### Task goal
Reproduce word for word the lines between those holding "[button] (1308, 44)" and "Brands (495, 1478)", inclusive, and nothing else from the data below.

== Records supplied ==

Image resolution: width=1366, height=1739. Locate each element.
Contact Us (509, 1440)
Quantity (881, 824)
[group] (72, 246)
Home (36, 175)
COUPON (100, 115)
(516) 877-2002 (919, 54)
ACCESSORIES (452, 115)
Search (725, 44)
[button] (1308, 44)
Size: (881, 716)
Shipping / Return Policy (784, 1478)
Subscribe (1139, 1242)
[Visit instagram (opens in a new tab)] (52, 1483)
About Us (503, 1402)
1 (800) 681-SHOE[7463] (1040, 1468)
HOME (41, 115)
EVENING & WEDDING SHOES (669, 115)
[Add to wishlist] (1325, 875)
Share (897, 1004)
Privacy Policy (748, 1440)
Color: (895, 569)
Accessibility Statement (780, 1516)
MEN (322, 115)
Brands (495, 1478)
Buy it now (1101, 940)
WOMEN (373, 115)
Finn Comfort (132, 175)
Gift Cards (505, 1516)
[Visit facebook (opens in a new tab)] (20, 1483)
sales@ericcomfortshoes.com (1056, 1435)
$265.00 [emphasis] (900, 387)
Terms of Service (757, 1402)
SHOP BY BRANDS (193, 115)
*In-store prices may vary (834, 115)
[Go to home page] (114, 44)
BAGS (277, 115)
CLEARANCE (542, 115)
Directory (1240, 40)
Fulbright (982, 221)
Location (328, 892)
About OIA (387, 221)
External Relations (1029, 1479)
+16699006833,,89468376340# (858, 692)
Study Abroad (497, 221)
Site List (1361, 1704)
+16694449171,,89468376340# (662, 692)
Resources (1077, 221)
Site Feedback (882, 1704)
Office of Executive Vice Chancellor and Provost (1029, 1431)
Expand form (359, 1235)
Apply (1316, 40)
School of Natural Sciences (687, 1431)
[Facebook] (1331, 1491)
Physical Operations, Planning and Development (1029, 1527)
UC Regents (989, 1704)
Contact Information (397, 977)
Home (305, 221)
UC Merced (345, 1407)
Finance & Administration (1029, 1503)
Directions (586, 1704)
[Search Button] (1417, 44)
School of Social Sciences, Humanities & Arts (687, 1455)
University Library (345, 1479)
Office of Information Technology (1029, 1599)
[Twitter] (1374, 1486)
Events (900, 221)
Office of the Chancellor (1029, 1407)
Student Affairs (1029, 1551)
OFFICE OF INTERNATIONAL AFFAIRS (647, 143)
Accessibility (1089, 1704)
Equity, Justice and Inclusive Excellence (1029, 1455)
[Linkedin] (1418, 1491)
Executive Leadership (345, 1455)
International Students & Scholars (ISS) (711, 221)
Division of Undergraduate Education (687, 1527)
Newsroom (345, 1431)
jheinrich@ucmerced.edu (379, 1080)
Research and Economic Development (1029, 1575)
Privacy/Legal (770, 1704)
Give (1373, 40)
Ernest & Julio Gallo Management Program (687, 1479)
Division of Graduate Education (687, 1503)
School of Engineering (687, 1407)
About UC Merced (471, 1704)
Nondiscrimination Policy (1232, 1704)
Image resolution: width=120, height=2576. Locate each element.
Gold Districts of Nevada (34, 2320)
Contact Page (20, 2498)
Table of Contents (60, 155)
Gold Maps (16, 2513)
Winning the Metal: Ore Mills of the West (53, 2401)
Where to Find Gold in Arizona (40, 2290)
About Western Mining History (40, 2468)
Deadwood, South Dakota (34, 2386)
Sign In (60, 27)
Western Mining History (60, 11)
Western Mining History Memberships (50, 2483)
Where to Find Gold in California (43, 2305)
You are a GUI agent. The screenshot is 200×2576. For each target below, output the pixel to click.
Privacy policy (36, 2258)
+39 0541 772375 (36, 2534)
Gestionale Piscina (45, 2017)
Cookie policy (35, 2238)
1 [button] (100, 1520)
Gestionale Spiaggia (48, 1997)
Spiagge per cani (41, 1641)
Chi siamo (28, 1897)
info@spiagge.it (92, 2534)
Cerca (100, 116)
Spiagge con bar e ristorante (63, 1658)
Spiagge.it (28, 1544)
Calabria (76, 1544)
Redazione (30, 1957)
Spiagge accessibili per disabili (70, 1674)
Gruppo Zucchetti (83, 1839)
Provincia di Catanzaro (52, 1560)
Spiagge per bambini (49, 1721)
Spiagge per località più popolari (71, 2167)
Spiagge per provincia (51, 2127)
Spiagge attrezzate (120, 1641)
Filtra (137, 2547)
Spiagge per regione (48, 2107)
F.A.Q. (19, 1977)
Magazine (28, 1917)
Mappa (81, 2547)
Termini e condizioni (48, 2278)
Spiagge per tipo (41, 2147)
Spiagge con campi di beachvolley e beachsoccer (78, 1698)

===

### Solution to the problem
[button] (1308, 44)
Size: (881, 716)
Shipping / Return Policy (784, 1478)
Subscribe (1139, 1242)
[Visit instagram (opens in a new tab)] (52, 1483)
About Us (503, 1402)
1 (800) 681-SHOE[7463] (1040, 1468)
HOME (41, 115)
EVENING & WEDDING SHOES (669, 115)
[Add to wishlist] (1325, 875)
Share (897, 1004)
Privacy Policy (748, 1440)
Color: (895, 569)
Accessibility Statement (780, 1516)
MEN (322, 115)
Brands (495, 1478)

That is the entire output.